Surface Chemistry: Adsorption

       If a finely divided solid is stirred in a dilute dye solution, we observe that the color intensity of the solution decreases significantly. Likewise, if a finely divided solid is exposed to a gas at low pressure, the pressure decreases perceptibly. In these situations, the dye or the gas is adsorbed on the surface. The magnitude of this effect depends on temperature, the nature of the adsorbed substance (the adsorbate), the nature and state of subdivision of the adsorbent (the finely divided solid), and the concentration of the dye or the gas pressure.
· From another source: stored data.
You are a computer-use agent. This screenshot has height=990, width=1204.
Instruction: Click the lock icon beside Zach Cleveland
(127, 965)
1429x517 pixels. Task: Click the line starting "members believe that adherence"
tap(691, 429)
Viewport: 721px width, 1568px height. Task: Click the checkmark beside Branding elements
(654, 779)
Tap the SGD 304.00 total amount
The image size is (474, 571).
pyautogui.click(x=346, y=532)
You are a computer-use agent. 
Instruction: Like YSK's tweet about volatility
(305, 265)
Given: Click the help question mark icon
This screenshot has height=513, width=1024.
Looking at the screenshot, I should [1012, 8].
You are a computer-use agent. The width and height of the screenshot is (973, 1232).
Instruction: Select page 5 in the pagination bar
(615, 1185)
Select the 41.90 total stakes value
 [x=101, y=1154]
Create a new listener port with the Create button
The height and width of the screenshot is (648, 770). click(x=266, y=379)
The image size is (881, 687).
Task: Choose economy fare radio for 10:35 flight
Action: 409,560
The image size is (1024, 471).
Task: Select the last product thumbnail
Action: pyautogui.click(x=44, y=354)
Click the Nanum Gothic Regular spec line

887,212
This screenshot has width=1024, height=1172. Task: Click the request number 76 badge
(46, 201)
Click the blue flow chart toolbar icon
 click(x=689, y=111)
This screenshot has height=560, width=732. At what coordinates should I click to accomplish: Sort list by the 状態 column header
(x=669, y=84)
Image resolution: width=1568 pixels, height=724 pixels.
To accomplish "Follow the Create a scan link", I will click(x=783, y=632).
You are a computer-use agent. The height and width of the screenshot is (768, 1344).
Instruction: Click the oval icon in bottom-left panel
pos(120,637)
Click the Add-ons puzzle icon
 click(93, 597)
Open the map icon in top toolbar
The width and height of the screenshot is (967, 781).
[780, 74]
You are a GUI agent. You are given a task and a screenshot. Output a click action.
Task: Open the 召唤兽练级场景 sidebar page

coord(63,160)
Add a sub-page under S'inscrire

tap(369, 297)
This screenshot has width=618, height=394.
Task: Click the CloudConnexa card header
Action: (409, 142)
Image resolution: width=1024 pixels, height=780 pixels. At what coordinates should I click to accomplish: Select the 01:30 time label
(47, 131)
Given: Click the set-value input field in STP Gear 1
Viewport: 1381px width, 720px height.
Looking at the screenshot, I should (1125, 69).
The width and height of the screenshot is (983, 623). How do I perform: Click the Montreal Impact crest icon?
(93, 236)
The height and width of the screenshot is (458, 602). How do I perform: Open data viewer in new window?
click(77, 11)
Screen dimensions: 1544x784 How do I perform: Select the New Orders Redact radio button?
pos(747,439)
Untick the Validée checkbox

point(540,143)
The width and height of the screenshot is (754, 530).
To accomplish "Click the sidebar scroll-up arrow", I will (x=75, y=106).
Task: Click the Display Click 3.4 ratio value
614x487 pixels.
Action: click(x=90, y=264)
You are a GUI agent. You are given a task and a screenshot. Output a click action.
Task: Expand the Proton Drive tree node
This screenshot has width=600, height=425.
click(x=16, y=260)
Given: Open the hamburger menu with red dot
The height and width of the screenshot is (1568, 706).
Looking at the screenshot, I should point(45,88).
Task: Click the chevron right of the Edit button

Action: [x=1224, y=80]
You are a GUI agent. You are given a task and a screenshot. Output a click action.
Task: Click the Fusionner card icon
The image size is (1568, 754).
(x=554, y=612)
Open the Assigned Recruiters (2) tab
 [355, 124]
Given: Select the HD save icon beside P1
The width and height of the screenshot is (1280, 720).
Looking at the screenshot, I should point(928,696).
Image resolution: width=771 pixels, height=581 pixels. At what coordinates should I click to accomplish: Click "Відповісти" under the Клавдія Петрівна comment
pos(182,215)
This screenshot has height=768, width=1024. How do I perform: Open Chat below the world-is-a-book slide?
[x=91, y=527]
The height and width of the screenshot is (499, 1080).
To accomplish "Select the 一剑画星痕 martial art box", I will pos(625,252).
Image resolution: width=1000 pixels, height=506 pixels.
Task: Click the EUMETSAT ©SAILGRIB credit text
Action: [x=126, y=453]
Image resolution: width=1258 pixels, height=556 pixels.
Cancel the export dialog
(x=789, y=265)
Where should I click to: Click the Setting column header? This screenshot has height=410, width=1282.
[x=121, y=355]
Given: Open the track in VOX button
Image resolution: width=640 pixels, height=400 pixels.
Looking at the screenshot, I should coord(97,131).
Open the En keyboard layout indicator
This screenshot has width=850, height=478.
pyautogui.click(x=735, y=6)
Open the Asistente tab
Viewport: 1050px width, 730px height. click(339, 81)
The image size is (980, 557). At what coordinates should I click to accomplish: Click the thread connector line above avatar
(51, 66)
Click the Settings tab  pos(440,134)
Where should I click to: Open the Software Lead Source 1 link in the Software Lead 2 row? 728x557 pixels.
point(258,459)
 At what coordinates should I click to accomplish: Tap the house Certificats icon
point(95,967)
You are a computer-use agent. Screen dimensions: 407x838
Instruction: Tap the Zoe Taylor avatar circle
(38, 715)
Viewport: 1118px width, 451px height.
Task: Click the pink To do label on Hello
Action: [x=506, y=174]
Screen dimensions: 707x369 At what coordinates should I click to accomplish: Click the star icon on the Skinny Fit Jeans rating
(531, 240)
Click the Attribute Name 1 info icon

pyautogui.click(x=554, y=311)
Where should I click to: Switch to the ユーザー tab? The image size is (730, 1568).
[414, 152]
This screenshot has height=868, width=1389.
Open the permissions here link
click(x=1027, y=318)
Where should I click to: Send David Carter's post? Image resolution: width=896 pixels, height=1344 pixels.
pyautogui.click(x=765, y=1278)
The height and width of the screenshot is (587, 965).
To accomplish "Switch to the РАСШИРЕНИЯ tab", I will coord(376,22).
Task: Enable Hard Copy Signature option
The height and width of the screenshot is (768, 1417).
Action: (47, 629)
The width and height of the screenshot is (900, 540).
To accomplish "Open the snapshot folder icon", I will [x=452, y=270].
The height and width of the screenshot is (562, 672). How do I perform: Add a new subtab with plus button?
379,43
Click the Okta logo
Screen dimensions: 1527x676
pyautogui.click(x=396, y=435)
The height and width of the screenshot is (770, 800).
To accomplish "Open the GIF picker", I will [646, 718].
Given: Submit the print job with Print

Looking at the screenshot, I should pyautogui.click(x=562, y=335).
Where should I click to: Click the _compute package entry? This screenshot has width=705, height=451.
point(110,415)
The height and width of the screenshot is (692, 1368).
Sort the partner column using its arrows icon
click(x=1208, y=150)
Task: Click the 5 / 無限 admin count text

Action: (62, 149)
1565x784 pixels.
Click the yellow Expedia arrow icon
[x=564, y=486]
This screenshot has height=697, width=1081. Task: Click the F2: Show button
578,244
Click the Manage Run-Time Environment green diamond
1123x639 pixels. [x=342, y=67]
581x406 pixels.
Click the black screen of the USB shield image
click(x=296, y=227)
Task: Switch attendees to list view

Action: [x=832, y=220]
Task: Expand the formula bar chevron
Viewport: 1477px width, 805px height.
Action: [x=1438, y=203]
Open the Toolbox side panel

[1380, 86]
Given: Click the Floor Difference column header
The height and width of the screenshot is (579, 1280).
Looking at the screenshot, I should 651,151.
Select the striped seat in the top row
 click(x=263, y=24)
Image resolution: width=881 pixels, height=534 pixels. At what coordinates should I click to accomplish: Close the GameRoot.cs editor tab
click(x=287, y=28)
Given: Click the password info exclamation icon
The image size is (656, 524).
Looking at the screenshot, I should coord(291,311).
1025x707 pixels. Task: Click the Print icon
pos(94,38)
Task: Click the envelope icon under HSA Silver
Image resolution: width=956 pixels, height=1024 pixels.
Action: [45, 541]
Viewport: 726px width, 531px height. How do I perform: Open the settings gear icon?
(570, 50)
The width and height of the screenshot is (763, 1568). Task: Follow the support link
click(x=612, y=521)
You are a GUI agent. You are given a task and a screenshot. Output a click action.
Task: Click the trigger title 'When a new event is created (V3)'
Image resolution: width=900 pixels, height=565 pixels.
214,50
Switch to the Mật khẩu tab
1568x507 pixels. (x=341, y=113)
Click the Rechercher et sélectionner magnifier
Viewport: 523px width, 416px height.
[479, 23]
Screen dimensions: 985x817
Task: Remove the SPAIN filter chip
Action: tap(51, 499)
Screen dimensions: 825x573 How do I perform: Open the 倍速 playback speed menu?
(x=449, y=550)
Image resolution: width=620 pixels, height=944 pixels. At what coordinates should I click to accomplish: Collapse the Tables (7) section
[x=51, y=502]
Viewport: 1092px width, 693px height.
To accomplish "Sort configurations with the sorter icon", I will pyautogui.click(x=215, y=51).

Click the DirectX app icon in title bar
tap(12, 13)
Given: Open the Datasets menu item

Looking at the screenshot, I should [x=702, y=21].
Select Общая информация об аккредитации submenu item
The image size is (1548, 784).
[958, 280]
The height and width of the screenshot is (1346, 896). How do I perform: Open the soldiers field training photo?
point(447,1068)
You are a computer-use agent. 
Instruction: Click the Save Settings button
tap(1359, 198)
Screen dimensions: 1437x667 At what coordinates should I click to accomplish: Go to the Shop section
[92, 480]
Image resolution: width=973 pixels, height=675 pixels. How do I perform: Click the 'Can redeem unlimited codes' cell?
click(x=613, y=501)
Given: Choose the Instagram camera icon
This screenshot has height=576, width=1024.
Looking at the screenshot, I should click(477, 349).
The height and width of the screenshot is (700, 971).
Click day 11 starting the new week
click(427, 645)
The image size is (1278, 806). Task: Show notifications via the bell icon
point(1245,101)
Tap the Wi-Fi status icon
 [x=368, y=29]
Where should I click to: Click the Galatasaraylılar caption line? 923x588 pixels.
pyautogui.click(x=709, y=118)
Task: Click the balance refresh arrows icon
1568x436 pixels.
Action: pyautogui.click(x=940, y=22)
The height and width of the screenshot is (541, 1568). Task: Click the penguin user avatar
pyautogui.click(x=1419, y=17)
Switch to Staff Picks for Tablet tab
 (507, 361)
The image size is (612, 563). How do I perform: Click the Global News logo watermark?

       Adsorption is an interfacial phenomenon in which molecules or ions present in a fluid phase (gas or solution) accumulate preferentially at the surface of a solid (accumulation may also occur at the surface of a liquid). This process occurs because surfaces possess high free energy and therefore tend to interact with external species in order to reduce that energy. In real systems, adsorption can occur both on the external surface and within the pores of porous materials, being strongly influenced by factors such as temperature, pressure or concentration, surface area, porosity, pore accessibility, and the surface chemistry of the adsorbent. From a thermodynamic perspective, adsorption is described by the Gibbs adsorption equation, also known as the third fundamental equation of surface physical chemistry, since it directly relates changes in surface tension to the amount adsorbed at the interface.

      The quantitative description of adsorption is frequently carried out through adsorption isotherms, which relate the amount adsorbed to pressure (in gases) or concentration (in solutions) at constant temperature. Throughout the development of surface physical chemistry, several theories and equations have been proposed to interpret different experimental behaviors. Classical and widely used models include the Langmuir and Freundlich isotherms, as well as approaches particularly relevant for microporous materials, such as the Dubinin–Radushkevich and Dubinin–Astakhov models. These equations are not merely mathematical fittings but represent physicochemical hypotheses regarding the nature of the surface, the distribution of adsorption energies, material heterogeneity, and the contribution of porosity.

      Adsorption is also one of the pillars of heterogeneous catalysis, since most catalytic reactions on solids occur after the adsorption of reactants at active sites. In this context, the catalyst surface acts as a platform where molecules are concentrated, oriented, and activated, facilitating steps such as bond breaking and formation. Catalytic efficiency depends directly on the balance between adsorption and desorption: if the interaction is too weak, activation is insufficient; if it is too strong, active sites may become blocked and the catalyst may deactivate. Therefore, understanding and controlling adsorption is fundamental for the development of materials with improved performance in catalysis, environmental adsorption, and separation technologies.